In putting his vision into practice, Noah Webster traveled throughout America, listening to people’s speech and taking detailed notes. He included in his dictionaries an array of shiny new American words, among them applesauce, bullfrog, chowder, handy, hickory, succotash, tomahawk — and skunk: “a quadruped remarkable for its smell.”

Webster also proudly used quotations by Americans to illustrate and clarify many of his definitions. The likes of Benjamin Franklin, George Washington, John Jay and Washington Irving took their places as authorities alongside William Shakespeare, John Milton and the Bible. In shaping the American language, Webster also taught a new nation a new way to spell. He deleted the u from words such as honour, humour and labour and the k from the likes of musick and publick. He also reversed the last two letters in words such as centre and theatre, and he Americanized the spelling of words such as waggon, plough and gaol.

Noah Webster was truly a Renaissance man, a genius who seemed able to master every field of knowledge he sought to cultivate. In addition to his popularity as a writer of spellers, grammars and dictionaries, he was a publisher, school teacher, salesman, lawyer, political theorist and expert on epidemics that had recently swept the United States.

His first fame came to him, at the age of 25, as the author of The Blue-Backed Speller, a book more widely read than any other in America, only the Bible excepted. When the Speller went out of print in 1900, 70 million copies had been circulated.

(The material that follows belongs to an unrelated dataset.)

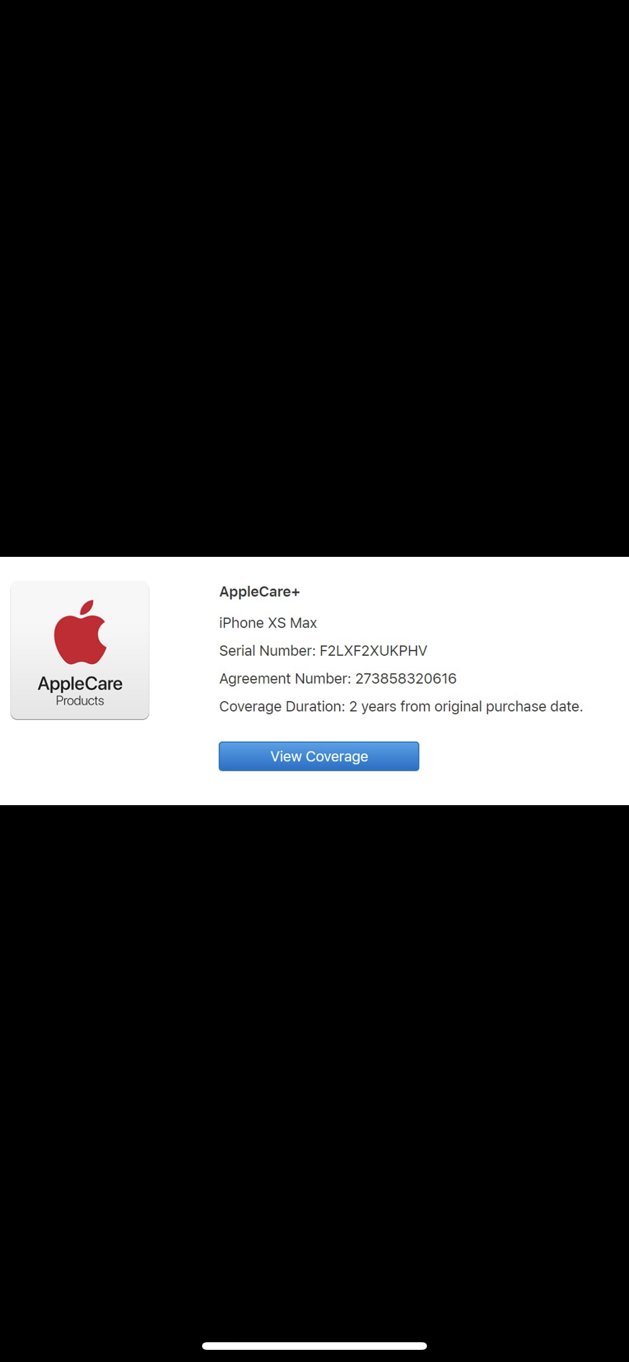Click the apple leaf atop the red logo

From 1798 to 1828, Webster devoted himself entirely to what would be the crowning achievements of his busy life, his dictionaries. In 1806 he published his Compendious Dictionary of the English Language, and for the next 22 years he worked to expand and improve that lexicon, learning 26 languages (by my count), including Old English (Anglo-Saxon), Greek, Hebrew and Latin, and collecting 70,000 words, 12,000 of which had never been in a dictionary before. Webster published the result, An American Dictionary of the English Language, in 1828, when he was 70.

Perhaps the most enduring gift that Webster brought to the art of lexicography (dictionary making) was the writing style of his definitions, which were more clearly and directly expressed than those reposing in any other dictionary, British or American. Until Noah Webster’s work, the great lexical authority was the Englishman Samuel Johnson’s Dictionary of the English Language (1755), which Webster criticized for its imprecise etymologies, erratic definitions and irrelevance to American vocabulary and idiom.

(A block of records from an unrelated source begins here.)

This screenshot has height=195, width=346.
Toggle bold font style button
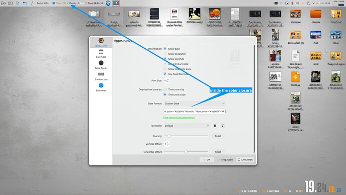(x=215, y=126)
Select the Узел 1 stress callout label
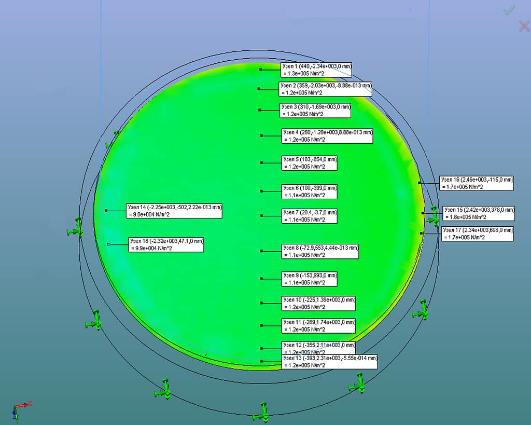 tap(316, 70)
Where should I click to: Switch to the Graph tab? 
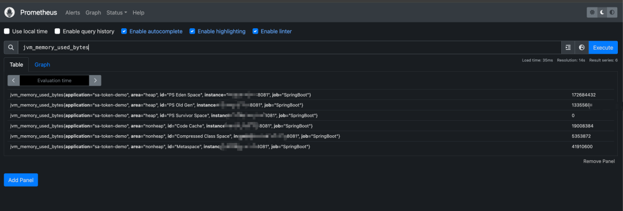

Shortly after Noah Webster’s death, on May 28, 1843, Charles and George Merriam, of Springfield, Mass., purchased most of the publication rights of Webster’s estate. Merriam-Webster has long been the largest dictionary and reference book company in the world, and the massive Webster’s Third New International Dictionary (1961) is the direct descendant of Noah Webster’s mind and spirit.

The name Webster has passed into public domain and become practically synonymous with the word dictionary, as in “according to Webster.” But most Americans think that it was Daniel Webster (orator, congressman and secretary of state) who compiled the dictionaries. So let us remember Noah Webster and his unsurpassed contributions to our American language, the man who gave a young nation a voice to sing of itself.